The text message came late at night. I was trying to sleep. It was three or four months into the ordeal and Sonny the husky was dead, cremated, ashes spread upon the ocean. Waves had demolished the driftwood fort I built in her honor. I never felt more alone in my life. I went on crying jags not about the death of myself, but because I couldn’t bear living without my friend of almost 17 years.
I purged the house of almost everything connected to her, including a short story collection by James Baldwin that contained a story called “Sonny’s Blues.” Sonny was named for that story, named by my ex-wife who picked the runt of a litter and enlarged both of our lives.
At some point, the grief became unendurable and I began talking to Sonny aloud as if she was still alive. This went on for weeks until a message arrived from a number I didn’t recognize.
I got up from bed and found the phone in the kitchen. The message said Sonny had communicated with the text’s sender to contact me. Sonny wanted to tell me that she was worried about me. That was it—worried.
The text message was from a prominent pet psychic in the Pacific Northwest. I didn’t believe in such things. Indeed, I scoffed. But here it was, my agony, my conversations in a forlorn empty house, and an unsolicited communication from somewhere in the region. I texted the psychic for clarification. The psychic clarified and did not follow up with any commercial solicitation promising more communications, a move I anticipated.

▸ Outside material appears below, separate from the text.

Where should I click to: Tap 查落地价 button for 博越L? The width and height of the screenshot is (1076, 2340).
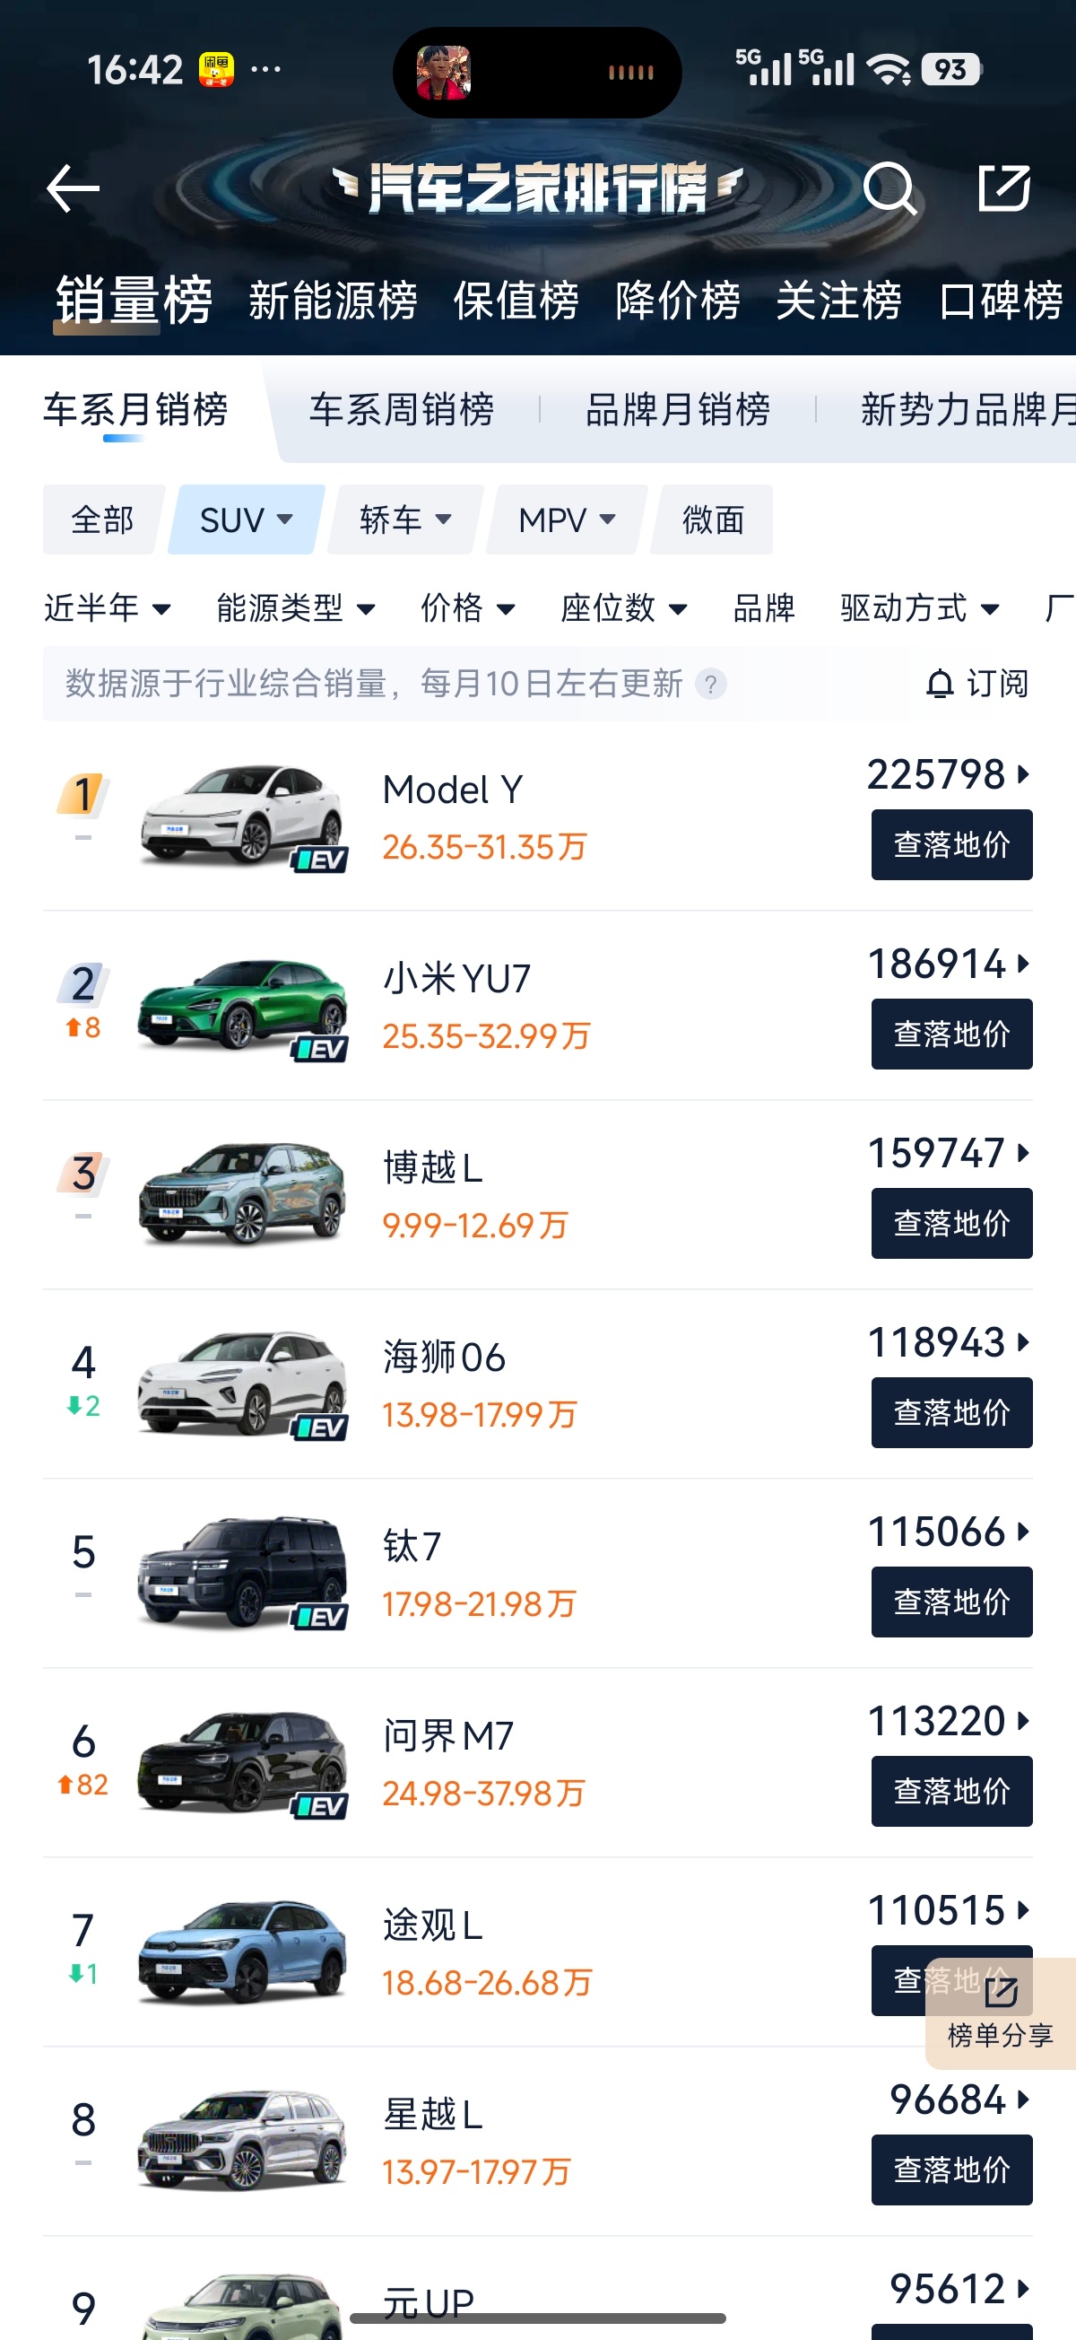click(952, 1223)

It was pitch black in the kitchen. I hadn’t bothered turning on the light. I stood there for a few moments and then set the phone on the counter. I went back to bed and thought. Sleep never found me.
A message from my departed dog? I believed it. I kept talking to Sonny but the conversations took on a different tenor; I reassured her, I said her multiple goofy nicknames in multiple goofy voices. I built a new driftwood fort for her.
I never heard from the psychic again.